Nador, dans le Rif marocain, 24 juin 2022. Près de 2000 migrants subsahariens tentent de pénétrer dans l’enclave espagnole de Melilla. Des tirs de mitraillettes fusent inexorablement. Bilan macabre : 37 morts, dont une majorité de citoyens soudanais, selon Amnesty International et des experts indépendants nommés par le Conseil des droits de l’homme de l’ONU.

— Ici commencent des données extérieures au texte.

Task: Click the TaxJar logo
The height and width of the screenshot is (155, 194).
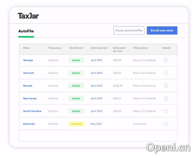Action: (x=28, y=16)
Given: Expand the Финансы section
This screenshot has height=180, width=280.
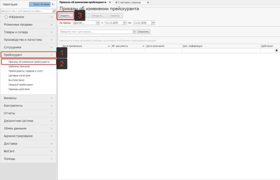Looking at the screenshot, I should click(x=28, y=98).
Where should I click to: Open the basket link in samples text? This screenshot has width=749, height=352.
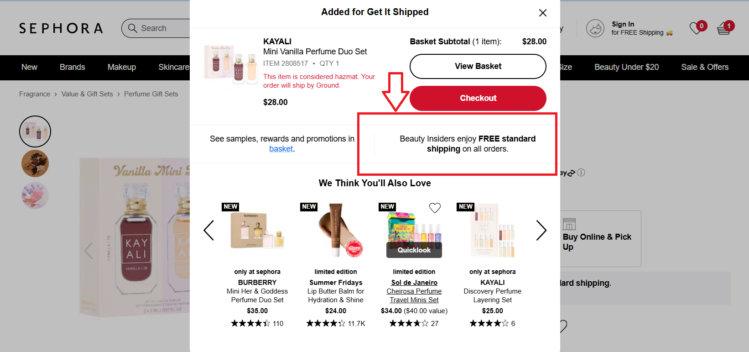281,148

«Les événements n’étaient pas un accident, mais répondaient plutôt à une véritable stratégie des autorités des deux pays», a révélé une enquête menée par les organisations Border Forensics, Iridia et l’Association marocaine des droits de l’homme (AMDH), avec le soutien du Centre européen des droits constitutionnels et de l’homme. L’enquête, basée principalement sur des témoignages de survivants recueillis au Maroc et en Espagne, ainsi que sur des documents officiels, des vidéos et des images jusqu’ici inaccessibles, conclut à une «violence et une extrême déshumanisation des migrants lors de la journée du 24 juin 2022».

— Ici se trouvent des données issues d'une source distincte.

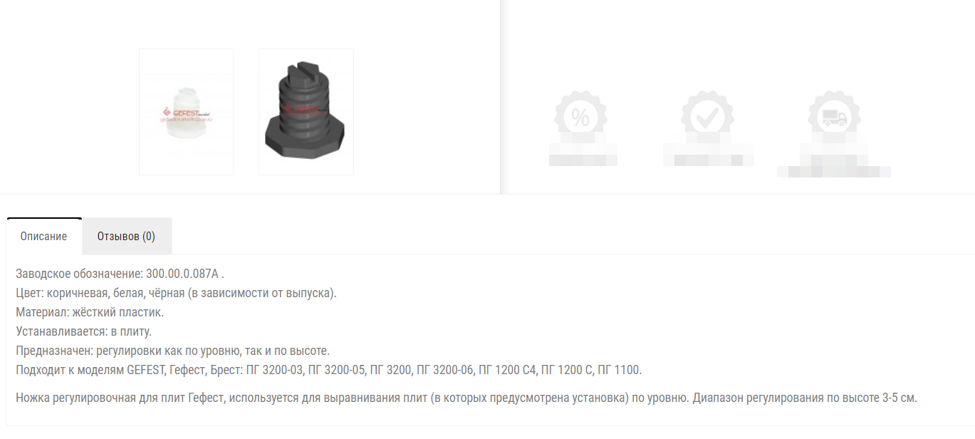The width and height of the screenshot is (975, 439).
Task: Click the delivery truck badge icon
Action: click(x=833, y=117)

Ce n’est pas tout : selon les résultats de l’enquête, «les forces de sécurité marocaines ont ‘‘délibérément permis aux migrants de s’approcher de la frontière et, une fois sur place, les ont dirigés vers le poste-frontière, où ils ont ensuite été attaqués par des agents des deux pays’’ (…). L’usage intensif des gaz lacrymogènes et le climat de panique qui en a résulté ont produit les premiers morts». Hawwa, qui faisait partie des 2000 migrants, s’en sort indemne ce jour maudit du 24 juin.
Au bout, l’éden…
Son récit est époustouflant. Août 2021, elle se trouve dans l’oriental chérifien, précisément à Oujda. Elle se dirige vers l’église de la ville. Sur les lieux, les religieux lui expliquent qu’elle devrait aller au Haut Commissariat des réfugiés à Rabat pour déposer sa demande d'asile.

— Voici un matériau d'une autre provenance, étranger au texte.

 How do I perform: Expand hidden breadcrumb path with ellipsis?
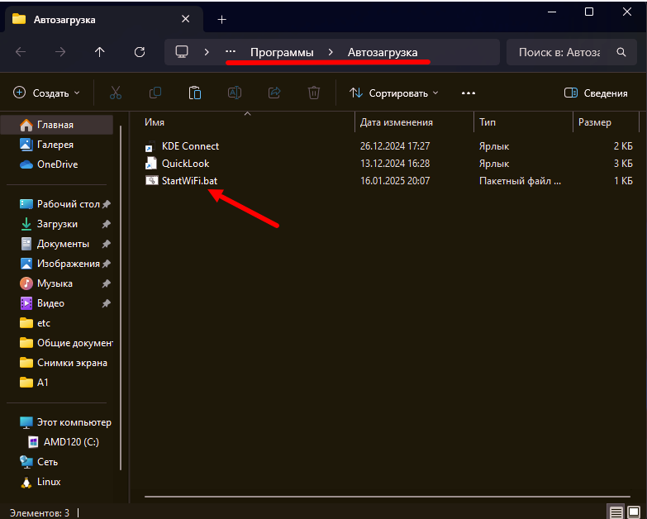point(231,52)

Au bout de cinq jours, elle part dans la capitale politique du royaume puis elle rejoint Jbel Moussa, dominant la ville de Ceuta, où elle hume déjà l’air européen. «J'ai fait ma première tentative avec 300 autres migrants en août», se souvient-elle. Manque de pot : «J'ai été emprisonnée à Tétouan pour quelques heures, et ensuite refoulée vers Casablanca.» Elle erre dans cette métropole quelques jours, seule, sans abri, et dort dans la rue. Elle finit par rencontrer deux Soudanais qui lui conseillent d'aller, une seconde fois, au HCR à Rabat pour demander de l'aide. «J'ai passé des mois dans le marché de Rabat, dans le quartier Yacoub Mansour, avant qu'on me donne un hébergement», confie-t-elle. Les blessures physiques et émotionnelles de cette journée cauchemardesque du 24 juin, au poste frontalier de Bario Chino (quartier chinois), la hantent toujours. Elle est angoissée, endolorie et terrifiée par une insomnie permanente.
Cependant, tout ce drame ne la dissuade pas de «retenter le coup» et aller conquérir l’Europe. La persévérance paie. Hawwa n’a pas seulement gagné l’Europe, mais plus loin : le Canada où l’a accueillie son fils Ahmed. «Je suis heureuse et soulagée. Je peux enfin espérer une vie paisible auprès de mon fils, je suis bien arrivée à Ottawa, j’aurais un autre vol mais tout va bien Dieu merci», déclare-t-elle de sa voix doucereuse au bout du fil. Elle prendra un autre avion, légalement, à destination d’une autre ville de cette Amérique du nord. Loin des traumatismes. Heureux qui, comme Hawwa, a pu aller au bout de ses rêves.